▸ **REQUIREMENT**:
Though the records contain pictures, copy none of them; repeat exactly the lines from the one with "Given: Expand the" to the end.

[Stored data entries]

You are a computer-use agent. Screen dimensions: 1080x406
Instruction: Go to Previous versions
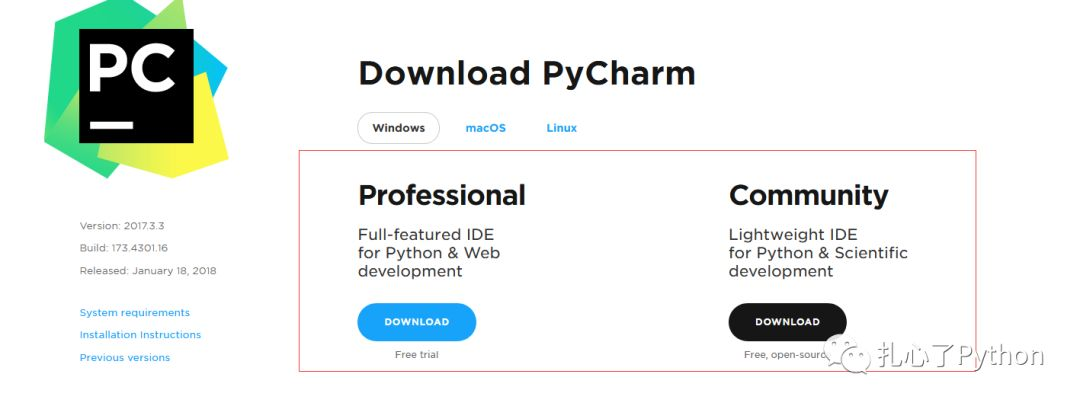[125, 357]
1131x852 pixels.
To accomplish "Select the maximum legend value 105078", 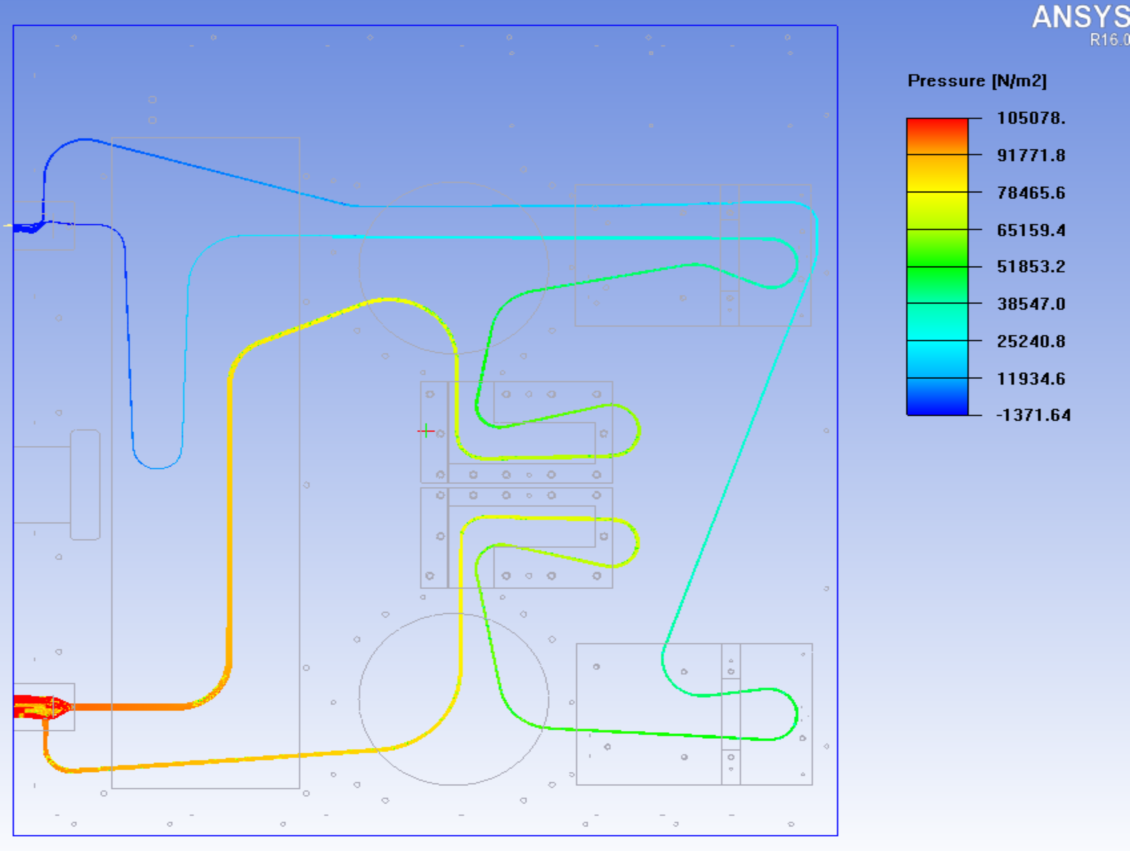I will pyautogui.click(x=1031, y=118).
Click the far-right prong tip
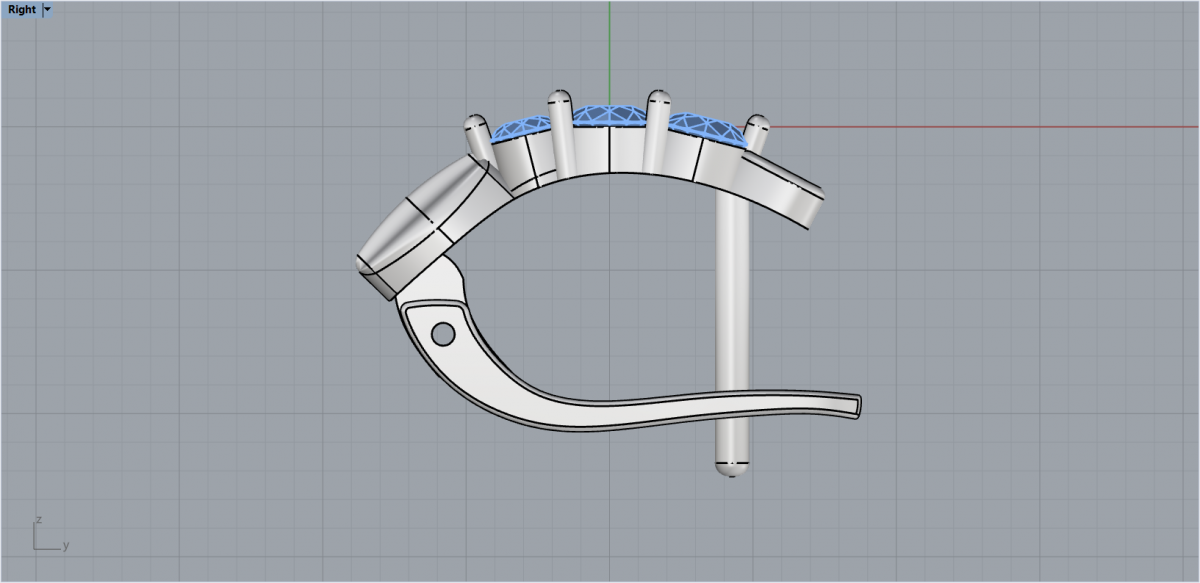 click(757, 124)
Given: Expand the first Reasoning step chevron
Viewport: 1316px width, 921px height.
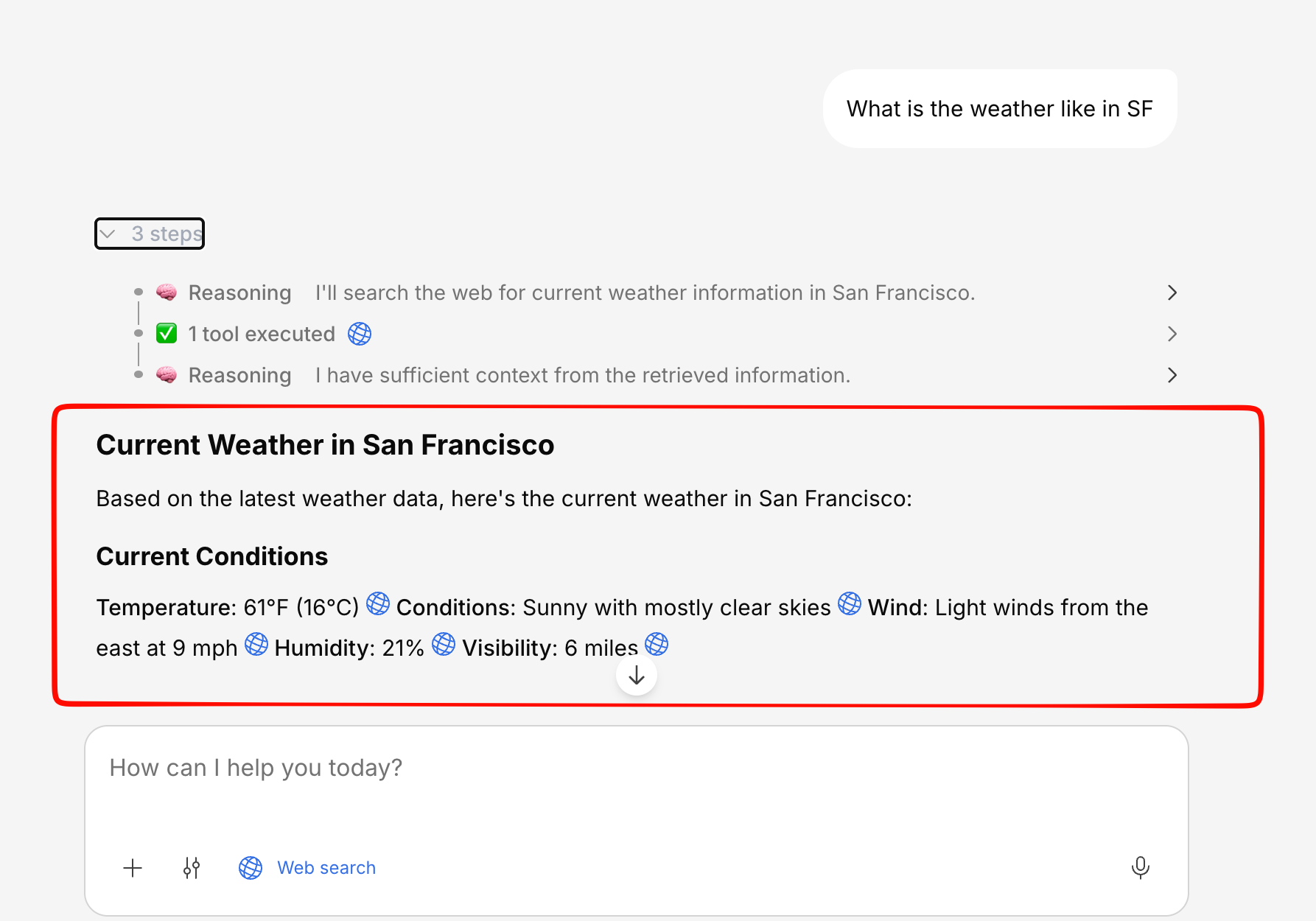Looking at the screenshot, I should pos(1172,293).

▸ **YOUR RESPONSE**:
Given: Expand the first Reasoning step chevron
Viewport: 1316px width, 921px height.
Looking at the screenshot, I should pos(1172,293).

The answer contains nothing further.